• March 18, 2024

Concerns raised over secretive TPPA negotiations

Raising concerns about the potential impact of the Trans-Pacific Partnership Agreement (TTPA) on public health and access to medicines is essential for creating awareness among policymakers about the implications of trade policy decisions, according to a story in the Medical Journal of Australia.

The authors, Anne Marie T Thow, Deborah H Gleeson and Sharon Friel, said that the Australian Medical Association and the Public Health Association of Australia had already raised such concerns.

Now, doctors could help protect public health by highlighting the effects of proposed provisions on patients, opposing health-damaging provisions, arguing for the agreement to be worded in ways that protect public health and seeking greater transparency in the TPPA negotiations.

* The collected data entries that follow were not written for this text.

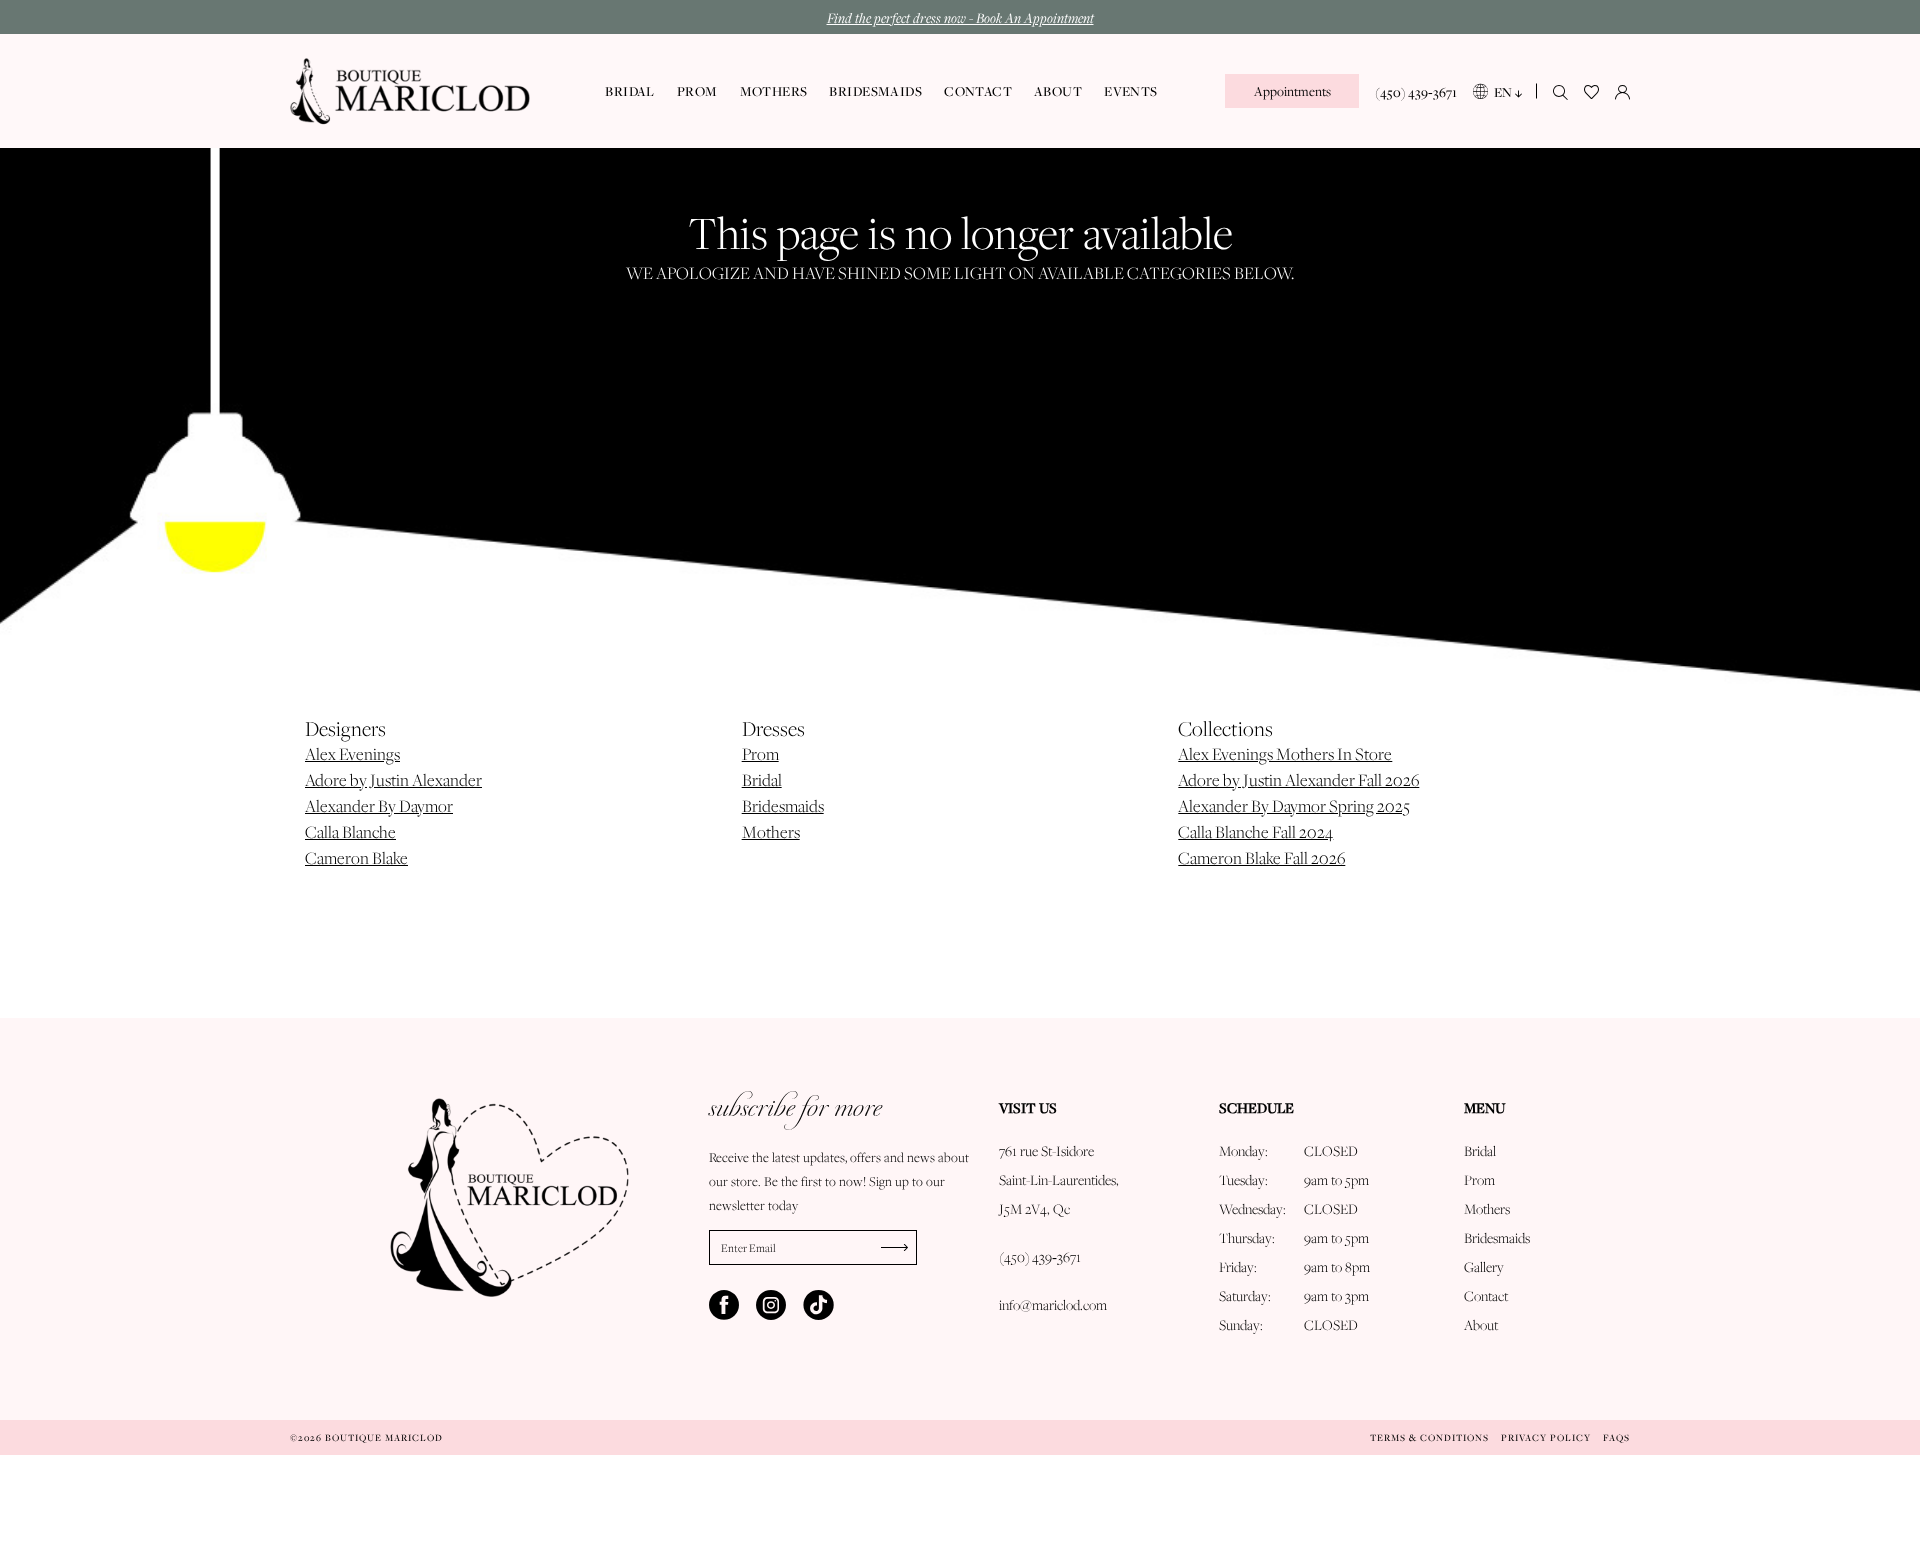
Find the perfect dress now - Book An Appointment (960, 17)
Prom (760, 754)
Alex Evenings (352, 754)
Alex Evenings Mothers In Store (1285, 754)
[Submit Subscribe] (899, 1247)
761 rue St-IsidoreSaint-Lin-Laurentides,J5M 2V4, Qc (1059, 1180)
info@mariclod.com (1053, 1305)
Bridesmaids (783, 806)
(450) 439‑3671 (1040, 1257)
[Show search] (1560, 91)
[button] (1622, 91)
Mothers (771, 832)
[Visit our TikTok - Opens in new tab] (818, 1305)
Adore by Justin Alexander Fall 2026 (1298, 780)
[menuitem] (1292, 91)
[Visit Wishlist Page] (1591, 91)
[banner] (410, 91)
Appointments (1292, 91)
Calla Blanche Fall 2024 (1255, 832)
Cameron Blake (356, 858)
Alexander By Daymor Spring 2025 (1294, 806)
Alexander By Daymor (379, 806)
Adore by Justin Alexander (393, 780)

Australia, Brunei Darussalam, Canada, Chile, Japan, Malaysia, Mexico, New Zealand, Peru, Singapore, the US and Vietnam are involved in the TPPA negotiations.

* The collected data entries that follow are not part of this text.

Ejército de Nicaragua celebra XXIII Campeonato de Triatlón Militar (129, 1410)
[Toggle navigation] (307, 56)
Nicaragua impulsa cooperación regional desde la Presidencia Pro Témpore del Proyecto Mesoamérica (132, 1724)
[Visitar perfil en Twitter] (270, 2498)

The authors said that while the Australian government had stated it would not enter into an agreement that compromised public health, independent assessment of the implications for public health was severely limited by lack of transparency in the negotiations.

It pointed out that the agreement would not be made public until after it is signed.

Nevertheless, leaked documents had shown that an investor–state dispute settlement (ISDS) mechanism was being negotiated for the TPPA. This enabled foreign investors – including companies that manufactured, marketed and distributed health-damaging products – to seek compensation from governments for policies that negatively affected them. A similar mechanism in another treaty had enabled Philip Morris Asia to sue the Australian government over plain tobacco packaging.

Later, the authors mentioned the pharmaceutical company Eli Lilly that was currently using an ISDS mechanism to sue the Canadian government for invalidating patents for two drugs that were allegedly found not to deliver the promised benefits.